From 07e9d95bf2008dc89ac4635c9ed19d094c7365b2 Mon Sep 17 00:00:00 2001
From: Kimish Patel <kimishpatel@fb.com>
Date: Mon, 17 Mar 2025 21:38:05 -0700
Subject: [PATCH] [Executorch][kv cache] Make quantized cache return only the
 updated cache portion

Differential Revision: [D69856554](https://our.internmc.facebook.com/intern/diff/D69856554/)

[ghstack-poisoned]
---
 .../quantized_kv_cache.py                     | 30 +++++++++++++++----
 1 file changed, 24 insertions(+), 6 deletions(-)

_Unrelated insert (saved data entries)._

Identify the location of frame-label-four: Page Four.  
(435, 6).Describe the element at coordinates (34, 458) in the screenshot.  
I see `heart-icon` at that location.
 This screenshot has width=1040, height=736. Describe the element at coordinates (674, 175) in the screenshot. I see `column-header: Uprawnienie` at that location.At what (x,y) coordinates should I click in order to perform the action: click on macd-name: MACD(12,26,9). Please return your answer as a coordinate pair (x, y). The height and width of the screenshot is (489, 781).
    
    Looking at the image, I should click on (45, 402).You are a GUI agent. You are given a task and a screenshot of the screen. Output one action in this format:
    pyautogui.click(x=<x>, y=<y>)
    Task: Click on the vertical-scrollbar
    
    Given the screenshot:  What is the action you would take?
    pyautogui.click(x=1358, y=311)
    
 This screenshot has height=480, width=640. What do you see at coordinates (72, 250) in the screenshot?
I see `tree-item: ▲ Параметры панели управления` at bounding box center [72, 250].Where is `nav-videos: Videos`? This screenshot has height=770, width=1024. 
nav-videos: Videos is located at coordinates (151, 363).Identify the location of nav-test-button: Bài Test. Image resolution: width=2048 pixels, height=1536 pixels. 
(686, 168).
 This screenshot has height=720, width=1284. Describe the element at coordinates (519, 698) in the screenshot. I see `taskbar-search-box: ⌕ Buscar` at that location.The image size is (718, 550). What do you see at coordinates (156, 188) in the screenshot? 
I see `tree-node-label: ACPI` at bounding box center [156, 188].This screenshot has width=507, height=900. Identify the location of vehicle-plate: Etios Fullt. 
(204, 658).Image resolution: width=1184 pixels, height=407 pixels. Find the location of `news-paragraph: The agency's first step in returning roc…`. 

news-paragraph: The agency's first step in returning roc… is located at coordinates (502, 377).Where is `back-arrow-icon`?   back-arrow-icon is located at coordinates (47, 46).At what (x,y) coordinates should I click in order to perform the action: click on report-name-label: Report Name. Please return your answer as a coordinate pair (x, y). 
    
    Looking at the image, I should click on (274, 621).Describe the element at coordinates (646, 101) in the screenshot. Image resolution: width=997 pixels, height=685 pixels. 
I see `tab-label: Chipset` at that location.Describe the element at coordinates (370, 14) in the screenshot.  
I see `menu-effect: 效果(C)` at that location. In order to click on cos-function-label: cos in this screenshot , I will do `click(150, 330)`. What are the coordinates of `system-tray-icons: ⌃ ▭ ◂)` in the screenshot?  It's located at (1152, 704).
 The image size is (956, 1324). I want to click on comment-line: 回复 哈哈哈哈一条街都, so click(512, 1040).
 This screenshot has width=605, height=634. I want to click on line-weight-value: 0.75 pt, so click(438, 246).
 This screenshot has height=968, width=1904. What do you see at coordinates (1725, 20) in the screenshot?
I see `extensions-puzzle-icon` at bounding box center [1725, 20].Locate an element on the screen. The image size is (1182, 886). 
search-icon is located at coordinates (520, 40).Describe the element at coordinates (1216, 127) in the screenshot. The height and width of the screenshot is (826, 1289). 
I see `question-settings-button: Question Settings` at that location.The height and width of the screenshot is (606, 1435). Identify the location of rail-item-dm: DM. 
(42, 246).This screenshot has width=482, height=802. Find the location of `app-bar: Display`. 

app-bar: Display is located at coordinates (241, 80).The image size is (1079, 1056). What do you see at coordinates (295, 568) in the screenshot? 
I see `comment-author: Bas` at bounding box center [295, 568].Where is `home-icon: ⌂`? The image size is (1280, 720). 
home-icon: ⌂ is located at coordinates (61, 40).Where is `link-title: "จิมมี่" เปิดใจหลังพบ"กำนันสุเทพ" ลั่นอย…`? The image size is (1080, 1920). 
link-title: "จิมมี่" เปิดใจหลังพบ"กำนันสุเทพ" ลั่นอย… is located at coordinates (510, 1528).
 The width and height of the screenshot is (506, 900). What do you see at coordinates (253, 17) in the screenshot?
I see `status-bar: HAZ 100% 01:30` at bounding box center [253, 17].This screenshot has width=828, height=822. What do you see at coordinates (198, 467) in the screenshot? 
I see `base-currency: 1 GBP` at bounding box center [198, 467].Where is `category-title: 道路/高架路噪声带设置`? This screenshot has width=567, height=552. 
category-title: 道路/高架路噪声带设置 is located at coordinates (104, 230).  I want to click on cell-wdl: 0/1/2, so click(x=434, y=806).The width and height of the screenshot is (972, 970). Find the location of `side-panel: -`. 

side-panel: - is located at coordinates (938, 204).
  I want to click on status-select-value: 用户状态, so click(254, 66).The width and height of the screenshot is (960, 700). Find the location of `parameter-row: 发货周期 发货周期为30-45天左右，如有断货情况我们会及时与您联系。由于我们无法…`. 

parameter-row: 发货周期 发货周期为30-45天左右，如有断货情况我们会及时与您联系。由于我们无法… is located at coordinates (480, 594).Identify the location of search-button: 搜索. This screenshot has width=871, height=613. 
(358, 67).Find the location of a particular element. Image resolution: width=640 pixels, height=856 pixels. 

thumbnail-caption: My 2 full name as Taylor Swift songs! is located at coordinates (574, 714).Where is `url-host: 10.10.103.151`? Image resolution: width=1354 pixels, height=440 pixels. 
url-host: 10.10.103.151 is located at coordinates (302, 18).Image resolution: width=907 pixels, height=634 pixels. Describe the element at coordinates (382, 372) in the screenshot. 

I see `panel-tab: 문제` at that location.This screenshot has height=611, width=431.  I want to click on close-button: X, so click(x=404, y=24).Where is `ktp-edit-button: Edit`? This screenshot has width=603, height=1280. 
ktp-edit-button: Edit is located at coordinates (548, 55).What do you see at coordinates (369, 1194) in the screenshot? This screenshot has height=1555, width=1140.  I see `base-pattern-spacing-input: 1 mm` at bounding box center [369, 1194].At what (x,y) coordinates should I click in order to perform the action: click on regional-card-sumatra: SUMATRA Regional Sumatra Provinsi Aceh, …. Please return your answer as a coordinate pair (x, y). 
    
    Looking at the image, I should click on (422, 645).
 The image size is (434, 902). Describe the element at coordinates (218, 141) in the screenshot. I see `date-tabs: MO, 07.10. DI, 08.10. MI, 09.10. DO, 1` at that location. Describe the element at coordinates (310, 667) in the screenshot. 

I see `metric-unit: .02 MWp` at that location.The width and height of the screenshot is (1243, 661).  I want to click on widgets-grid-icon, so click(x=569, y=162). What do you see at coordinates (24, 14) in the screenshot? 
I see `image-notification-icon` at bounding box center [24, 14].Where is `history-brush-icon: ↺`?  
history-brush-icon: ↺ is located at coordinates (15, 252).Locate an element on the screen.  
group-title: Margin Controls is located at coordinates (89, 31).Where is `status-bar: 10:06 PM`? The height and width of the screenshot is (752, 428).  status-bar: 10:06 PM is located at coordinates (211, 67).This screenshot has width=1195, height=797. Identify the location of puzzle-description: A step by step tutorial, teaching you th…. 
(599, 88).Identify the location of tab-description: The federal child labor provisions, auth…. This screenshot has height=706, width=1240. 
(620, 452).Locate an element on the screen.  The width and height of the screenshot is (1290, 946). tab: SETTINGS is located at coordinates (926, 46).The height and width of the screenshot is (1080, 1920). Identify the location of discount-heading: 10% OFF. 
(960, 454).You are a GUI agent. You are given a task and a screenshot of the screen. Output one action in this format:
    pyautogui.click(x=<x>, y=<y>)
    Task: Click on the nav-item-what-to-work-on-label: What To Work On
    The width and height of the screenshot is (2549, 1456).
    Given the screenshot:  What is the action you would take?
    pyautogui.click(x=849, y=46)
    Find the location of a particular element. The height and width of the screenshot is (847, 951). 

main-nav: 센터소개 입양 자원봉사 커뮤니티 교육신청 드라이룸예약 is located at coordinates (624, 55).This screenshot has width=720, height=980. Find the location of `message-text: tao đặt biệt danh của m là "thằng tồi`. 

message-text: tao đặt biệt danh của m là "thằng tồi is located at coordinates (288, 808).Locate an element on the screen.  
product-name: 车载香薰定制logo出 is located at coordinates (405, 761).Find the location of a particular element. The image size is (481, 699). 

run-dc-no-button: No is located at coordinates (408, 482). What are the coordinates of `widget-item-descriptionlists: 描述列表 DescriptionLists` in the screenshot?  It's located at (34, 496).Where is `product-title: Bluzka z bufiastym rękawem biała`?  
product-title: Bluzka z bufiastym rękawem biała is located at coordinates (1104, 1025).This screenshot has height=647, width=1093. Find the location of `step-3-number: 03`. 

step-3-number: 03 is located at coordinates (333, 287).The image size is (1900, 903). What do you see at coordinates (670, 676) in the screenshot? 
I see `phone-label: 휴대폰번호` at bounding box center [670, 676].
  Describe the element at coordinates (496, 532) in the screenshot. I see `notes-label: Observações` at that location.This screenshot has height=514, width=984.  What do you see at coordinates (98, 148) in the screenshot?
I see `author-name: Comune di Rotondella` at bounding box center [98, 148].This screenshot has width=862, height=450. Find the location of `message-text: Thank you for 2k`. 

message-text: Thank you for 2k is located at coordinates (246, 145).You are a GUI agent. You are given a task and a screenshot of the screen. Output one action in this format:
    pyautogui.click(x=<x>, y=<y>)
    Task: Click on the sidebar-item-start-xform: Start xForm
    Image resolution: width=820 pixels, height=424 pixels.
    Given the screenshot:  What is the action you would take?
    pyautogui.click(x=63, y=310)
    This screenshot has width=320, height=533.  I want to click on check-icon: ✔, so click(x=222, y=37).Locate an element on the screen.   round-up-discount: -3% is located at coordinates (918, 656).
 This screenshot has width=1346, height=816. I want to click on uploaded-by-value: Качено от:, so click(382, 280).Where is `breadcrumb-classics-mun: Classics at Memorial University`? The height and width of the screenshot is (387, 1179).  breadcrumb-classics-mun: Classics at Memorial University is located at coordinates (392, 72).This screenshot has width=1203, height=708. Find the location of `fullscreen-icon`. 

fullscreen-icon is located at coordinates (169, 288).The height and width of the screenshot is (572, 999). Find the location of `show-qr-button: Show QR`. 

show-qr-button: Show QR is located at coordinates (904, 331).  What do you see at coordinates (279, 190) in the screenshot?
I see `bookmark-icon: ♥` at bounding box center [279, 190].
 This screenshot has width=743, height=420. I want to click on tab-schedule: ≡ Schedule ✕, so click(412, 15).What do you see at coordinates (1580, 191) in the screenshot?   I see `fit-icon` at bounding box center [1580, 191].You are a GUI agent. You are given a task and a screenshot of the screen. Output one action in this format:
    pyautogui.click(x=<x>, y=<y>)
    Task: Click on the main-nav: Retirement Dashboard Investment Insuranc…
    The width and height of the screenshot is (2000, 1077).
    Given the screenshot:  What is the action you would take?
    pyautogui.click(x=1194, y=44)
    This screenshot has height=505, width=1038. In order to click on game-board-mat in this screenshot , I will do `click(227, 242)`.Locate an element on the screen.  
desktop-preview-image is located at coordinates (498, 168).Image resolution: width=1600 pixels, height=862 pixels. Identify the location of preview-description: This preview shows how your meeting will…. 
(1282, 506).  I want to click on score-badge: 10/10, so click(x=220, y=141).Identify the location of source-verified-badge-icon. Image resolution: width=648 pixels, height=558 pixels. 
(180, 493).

diff --git a/examples/models/llama/source_transformation/quantized_kv_cache.py b/examples/models/llama/source_transformation/quantized_kv_cache.py
index e7138622ed9..91b20610e66 100644
--- a/examples/models/llama/source_transformation/quantized_kv_cache.py
+++ b/examples/models/llama/source_transformation/quantized_kv_cache.py
@@ -48,6 +48,9 @@ def __init__(
                 f"Only affine symmetric and asymmetric cache types are supported: got {cache_type}"
             )
 
+        # This reduces dequantize overhead by dequantizing only upto the
+        # current input position.
+        self.return_sliced_cache = True
         # For now supporting int8 only
         self.use_custom_update_cache_op = use_custom_update_cache_op
         self.quantized_cache_dtype = torch.int8
@@ -125,19 +128,34 @@ def update(self, input_pos, k_val, v_val):
             self.v_cache_scales[:, input_pos] = v_scales
             self.v_cache_zero_points[:, input_pos] = v_zero_points
 
+        if self.return_sliced_cache:
+            k_cache_out = self.k_cache[:, :input_pos+1]
+            k_cache_scales = self.k_cache_scales[:, :input_pos+1]
+            k_cache_zero_points = self.k_cache_zero_points[:, :input_pos+1]
+            v_cache_out = self.v_cache[:, :input_pos+1]
+            v_cache_scales = self.v_cache_scales[:, :input_pos+1]
+            v_cache_zero_points = self.v_cache_zero_points[:, :input_pos+1]
+        else:
+            k_cache_out = self.k_cache
+            k_cache_scales = self.k_cache_scales
+            k_cache_zero_points = self.k_cache_zero_points
+            v_cache_out = self.v_cache
+            v_cache_scales = self.v_cache_scales
+            v_cache_zero_points = self.v_cache_zero_points
+
         k_out = torch.ops.quantized_decomposed.dequantize_per_token(
-            self.k_cache,
-            self.k_cache_scales,
-            self.k_cache_zero_points,
+            k_cache_out,
+            k_cache_scales,
+            k_cache_zero_points,
             torch.iinfo(self.quantized_cache_dtype).min,
             torch.iinfo(self.quantized_cache_dtype).max,
             self.quantized_cache_dtype,
             self.cache_fp_type,
         )
         v_out = torch.ops.quantized_decomposed.dequantize_per_token(
-            self.v_cache,
-            self.v_cache_scales,
-            self.v_cache_zero_points,
+            v_cache_out,
+            v_cache_scales,
+            v_cache_zero_points,
             torch.iinfo(self.quantized_cache_dtype).min,
             torch.iinfo(self.quantized_cache_dtype).max,
             self.quantized_cache_dtype,